4, Witch is glad,

 天使というのは、正体不明の侵略者である。

 低位のものは人間にごく近い見た目をしている。ただし、その行動原理は生物というより機構に近い。世界の秩序の守り手――と言えば聞こえはいいが、その実、規則ルールを乱すものを無差別に殺戮する兵器のようなものだ。

「そこまでは分かってるわね」

 見遣った先の狼は、神妙な顔で頷いた。金の瞳を気だるげに瞬かせ、エリアナは息を吐いく。

「貴女には実感がないでしょうけど、天使ってのはそこまで弱いものじゃないのよ」

「そ、そうなんですか? でも――」

 それ以上の声を喉の奥に押し込めて、ルディは黙り込む。

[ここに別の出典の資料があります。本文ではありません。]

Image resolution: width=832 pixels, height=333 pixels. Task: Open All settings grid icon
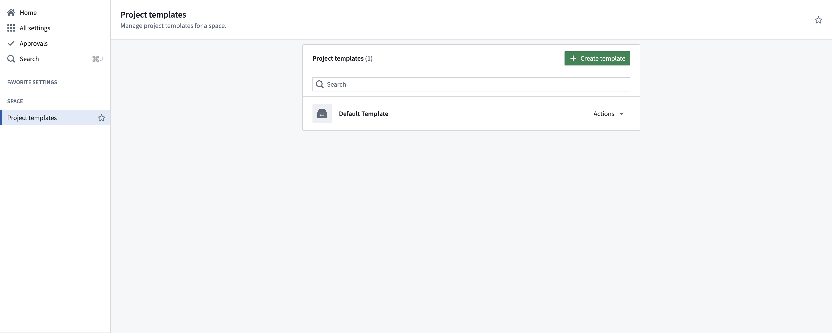point(11,28)
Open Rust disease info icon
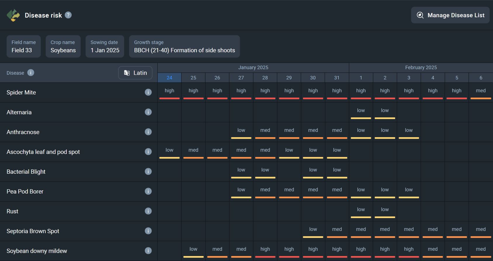 tap(148, 211)
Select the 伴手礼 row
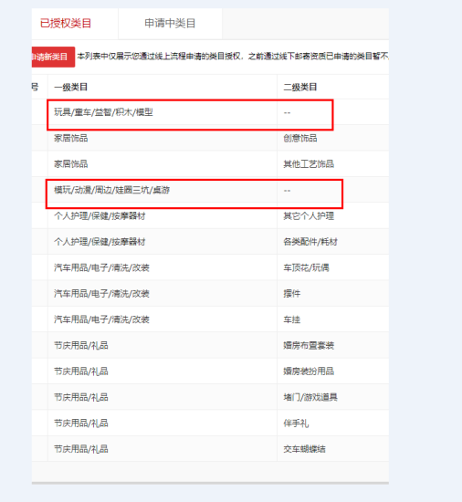The height and width of the screenshot is (502, 462). point(210,424)
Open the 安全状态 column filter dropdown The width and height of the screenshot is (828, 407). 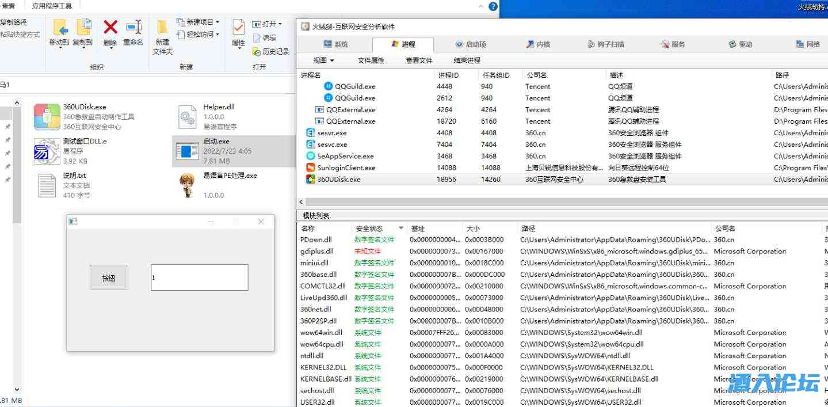pyautogui.click(x=400, y=229)
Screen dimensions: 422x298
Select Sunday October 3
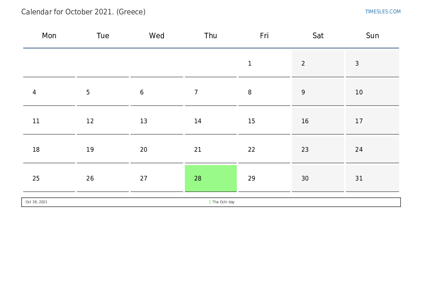click(x=373, y=64)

決定的な言葉を厭う態度に、思わず呆れたように足を組んだ。

 機構なのだから遠慮をする必要はない。

 ――と言って納得する相手なら、とっくに現状を理解することを諦めているはずだ。この期に及んで反論と質問を重ねてくるのだから、案外に強情なのである。

 居心地が悪そうなルディを一瞥して、滴の瞳が和らいだ。張り詰めた深刻さが穏やかに覆われる。

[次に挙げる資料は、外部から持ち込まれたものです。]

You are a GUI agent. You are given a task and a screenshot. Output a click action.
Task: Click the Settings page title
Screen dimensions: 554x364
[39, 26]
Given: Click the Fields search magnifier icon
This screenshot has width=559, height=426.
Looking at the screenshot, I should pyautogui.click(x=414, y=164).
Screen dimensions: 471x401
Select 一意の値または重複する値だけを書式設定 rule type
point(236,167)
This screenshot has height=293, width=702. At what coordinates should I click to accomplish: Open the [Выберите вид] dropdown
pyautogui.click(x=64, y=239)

「今回、君が倒した相手なら、エリアナといい勝負かな」

 気弱な悪魔が、丸い目を大きく見開いた。思わず眉根が寄るのを、滴の瞳が緩慢に捉える。

 それが余計に腹立たしい。

 魔女の戦闘能力が悪魔に劣るのは当然のことだが、そもそも天使との戦いにおける魔女は一般人と同義である。たとえ最低位のエンジェルであっても、打ち倒せるだけでも強者に入るのだ。

 誤解は解かねばなるまいと、エリアナは一つ溜息を吐いた。

「私が弱いみたいで腹立つ言い方ね。言っとくけど、私は魔女の中ではそこそこ戦える方よ。少なくともシズクよりは」

「やめてよ、魔法って難しいんだから」

 機嫌を損ねた様子もなく、副会長はからからと笑う。色素の薄い茶色の髪が揺れるのを不機嫌に睨めば、ますます笑みが深まるのが見えた。

 それ以上の言及を諦め、視線を逸らしたエリアナに笑いを堪えられないまま、滴はルディに向き直る。

「――まあ、つまり、天使の侵入は魔女わたしたちにとっては大問題なんだってことがわかってくれればいいよ」

「はあ」

 曖昧に声を濁した悪魔は、それでも頷いた。実感には薄いようだが、状況は飲み込めたようである。

 昨日から思っていたことだが――。

 おどおどとした態度に反して、彼女は随分と肝がすわっている。

 エリアナには、ルディの逃げ道を塞いだ覚えはない。話に付き合うことを強要した覚えはないし、今だって、彼女が出て行きたいのなら出て行けばいいと思っている。

 ここから逃げるならそこまでだ。この程度のことにも向き合えないのなら、無駄に命を散らすだけになる。

 それは滴も同様なのか――。

 ひどく満足げに笑みを描いて、彼女は瞳を煌めかせた。

「ガラスが割れるみたいな音は聞いたよね。あれ、魔女と悪魔にしか聞こえないんだよ」

 息を呑む音がする。眼鏡の奥の赤い瞳が、動揺に震えた。

 ――置かれた状況は理解できても、悪魔であることは受け入れられないようである。

 ルディが声を失っているのをいいことに、エリアナは座り込んだ椅子を回した。

「魔女と悪魔が集まってるってことは、天使にとっては良い狩場ってこと。だから狙ってくる連中は多いんだけど、シェルターが割れることなんて、そうそうなかったのよ」

「割れたとしてもすぐ塞がったし、入ってくるのはエンジェル二体が関の山だったんだけどね」

 滴の溜息に、狼の悪魔が瞬いた。ぶれていた瞳が憂いを帯びて、魔女たちの間をさまよっている。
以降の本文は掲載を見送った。